[Opening Given entries section]

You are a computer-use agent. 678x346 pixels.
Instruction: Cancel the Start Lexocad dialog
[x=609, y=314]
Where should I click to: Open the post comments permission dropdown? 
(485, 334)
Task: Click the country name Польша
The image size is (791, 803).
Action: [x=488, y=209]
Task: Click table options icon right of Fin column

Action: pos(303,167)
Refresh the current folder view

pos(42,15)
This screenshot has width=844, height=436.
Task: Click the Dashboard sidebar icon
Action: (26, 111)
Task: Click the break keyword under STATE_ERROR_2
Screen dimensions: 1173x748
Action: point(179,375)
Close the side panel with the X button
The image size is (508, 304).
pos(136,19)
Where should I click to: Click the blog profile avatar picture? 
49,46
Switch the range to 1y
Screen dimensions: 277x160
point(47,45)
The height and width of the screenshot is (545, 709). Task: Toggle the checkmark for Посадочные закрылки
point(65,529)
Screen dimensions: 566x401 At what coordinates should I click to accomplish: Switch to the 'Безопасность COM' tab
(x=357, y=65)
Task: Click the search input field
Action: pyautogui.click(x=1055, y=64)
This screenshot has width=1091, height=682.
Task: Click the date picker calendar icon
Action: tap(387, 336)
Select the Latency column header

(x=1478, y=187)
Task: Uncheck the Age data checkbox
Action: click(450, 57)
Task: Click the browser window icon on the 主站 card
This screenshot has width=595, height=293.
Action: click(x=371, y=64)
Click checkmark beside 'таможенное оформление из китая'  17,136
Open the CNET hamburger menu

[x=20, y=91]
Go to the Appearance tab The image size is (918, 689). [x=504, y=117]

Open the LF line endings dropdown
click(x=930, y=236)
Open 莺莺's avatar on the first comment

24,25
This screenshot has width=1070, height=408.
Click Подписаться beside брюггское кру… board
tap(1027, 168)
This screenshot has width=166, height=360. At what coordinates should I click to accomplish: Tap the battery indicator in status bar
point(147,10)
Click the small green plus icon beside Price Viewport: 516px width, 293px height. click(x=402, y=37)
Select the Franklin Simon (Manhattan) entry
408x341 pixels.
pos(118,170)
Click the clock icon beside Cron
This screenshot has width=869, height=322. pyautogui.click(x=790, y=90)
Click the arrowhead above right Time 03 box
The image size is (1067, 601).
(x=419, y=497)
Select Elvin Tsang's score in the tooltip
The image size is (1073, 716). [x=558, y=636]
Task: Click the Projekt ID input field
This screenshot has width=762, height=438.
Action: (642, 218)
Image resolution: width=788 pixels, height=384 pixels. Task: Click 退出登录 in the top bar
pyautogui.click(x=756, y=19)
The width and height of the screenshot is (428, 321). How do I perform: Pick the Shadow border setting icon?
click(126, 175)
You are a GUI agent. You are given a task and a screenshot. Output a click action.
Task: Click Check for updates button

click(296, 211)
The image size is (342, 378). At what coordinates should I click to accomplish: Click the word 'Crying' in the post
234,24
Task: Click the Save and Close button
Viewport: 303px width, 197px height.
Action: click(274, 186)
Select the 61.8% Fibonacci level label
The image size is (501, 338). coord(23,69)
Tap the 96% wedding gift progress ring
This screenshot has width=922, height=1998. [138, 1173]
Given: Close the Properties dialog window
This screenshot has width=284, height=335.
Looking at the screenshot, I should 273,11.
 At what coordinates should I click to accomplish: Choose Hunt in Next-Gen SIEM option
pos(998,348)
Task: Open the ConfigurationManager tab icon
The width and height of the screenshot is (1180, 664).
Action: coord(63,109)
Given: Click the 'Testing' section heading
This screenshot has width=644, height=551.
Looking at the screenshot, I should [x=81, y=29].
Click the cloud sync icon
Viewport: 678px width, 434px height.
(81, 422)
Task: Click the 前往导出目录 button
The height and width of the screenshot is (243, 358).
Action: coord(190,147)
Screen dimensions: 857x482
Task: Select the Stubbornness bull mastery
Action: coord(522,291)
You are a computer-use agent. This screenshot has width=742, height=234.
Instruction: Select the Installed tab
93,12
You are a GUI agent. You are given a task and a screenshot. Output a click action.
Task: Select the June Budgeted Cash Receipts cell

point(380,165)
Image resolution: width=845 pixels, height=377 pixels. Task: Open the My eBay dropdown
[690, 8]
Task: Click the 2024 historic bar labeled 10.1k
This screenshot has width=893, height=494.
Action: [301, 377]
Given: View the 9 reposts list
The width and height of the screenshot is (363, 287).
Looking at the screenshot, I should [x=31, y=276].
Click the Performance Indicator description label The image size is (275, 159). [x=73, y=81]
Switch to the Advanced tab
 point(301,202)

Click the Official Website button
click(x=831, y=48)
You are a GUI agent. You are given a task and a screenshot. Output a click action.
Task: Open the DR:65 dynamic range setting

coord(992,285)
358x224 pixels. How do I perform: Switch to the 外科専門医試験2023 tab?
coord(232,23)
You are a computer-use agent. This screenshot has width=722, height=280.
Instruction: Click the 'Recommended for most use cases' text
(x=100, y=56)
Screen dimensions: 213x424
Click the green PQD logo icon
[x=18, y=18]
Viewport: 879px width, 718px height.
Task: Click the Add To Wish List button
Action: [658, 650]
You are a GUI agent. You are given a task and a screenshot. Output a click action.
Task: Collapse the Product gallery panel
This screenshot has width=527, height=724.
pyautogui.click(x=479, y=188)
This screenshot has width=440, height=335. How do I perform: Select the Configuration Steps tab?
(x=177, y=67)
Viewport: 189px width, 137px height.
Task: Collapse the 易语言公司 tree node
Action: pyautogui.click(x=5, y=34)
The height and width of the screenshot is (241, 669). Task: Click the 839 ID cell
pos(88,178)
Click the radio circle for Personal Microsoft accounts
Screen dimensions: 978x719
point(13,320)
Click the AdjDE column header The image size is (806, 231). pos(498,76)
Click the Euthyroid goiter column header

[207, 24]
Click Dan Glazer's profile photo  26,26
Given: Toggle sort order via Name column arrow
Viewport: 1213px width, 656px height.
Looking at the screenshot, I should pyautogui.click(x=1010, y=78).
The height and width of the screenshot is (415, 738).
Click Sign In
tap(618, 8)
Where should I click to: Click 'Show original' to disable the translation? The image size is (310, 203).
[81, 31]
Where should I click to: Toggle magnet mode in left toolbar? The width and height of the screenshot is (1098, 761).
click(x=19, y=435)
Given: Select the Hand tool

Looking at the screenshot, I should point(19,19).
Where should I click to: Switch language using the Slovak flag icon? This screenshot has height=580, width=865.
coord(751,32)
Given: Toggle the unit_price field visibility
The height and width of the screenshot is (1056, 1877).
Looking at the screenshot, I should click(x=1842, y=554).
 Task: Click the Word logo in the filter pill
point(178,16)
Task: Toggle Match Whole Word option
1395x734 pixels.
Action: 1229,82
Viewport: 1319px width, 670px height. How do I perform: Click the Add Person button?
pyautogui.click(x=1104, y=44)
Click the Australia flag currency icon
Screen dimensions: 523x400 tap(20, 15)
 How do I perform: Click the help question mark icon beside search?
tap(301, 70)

[Closing Given entries section]

Word for word, restate the lines above from the line containing "Viewport: 303px width, 197px height." through the line containing "Task: Click the 前往导出目录 button", with both included and nothing else.

Viewport: 303px width, 197px height.
Action: click(274, 186)
Select the 61.8% Fibonacci level label
The image size is (501, 338). coord(23,69)
Tap the 96% wedding gift progress ring
This screenshot has width=922, height=1998. [138, 1173]
Given: Close the Properties dialog window
This screenshot has width=284, height=335.
Looking at the screenshot, I should 273,11.
 At what coordinates should I click to accomplish: Choose Hunt in Next-Gen SIEM option
pos(998,348)
Task: Open the ConfigurationManager tab icon
The width and height of the screenshot is (1180, 664).
Action: coord(63,109)
Given: Click the 'Testing' section heading
This screenshot has width=644, height=551.
Looking at the screenshot, I should [x=81, y=29].
Click the cloud sync icon
Viewport: 678px width, 434px height.
(81, 422)
Task: Click the 前往导出目录 button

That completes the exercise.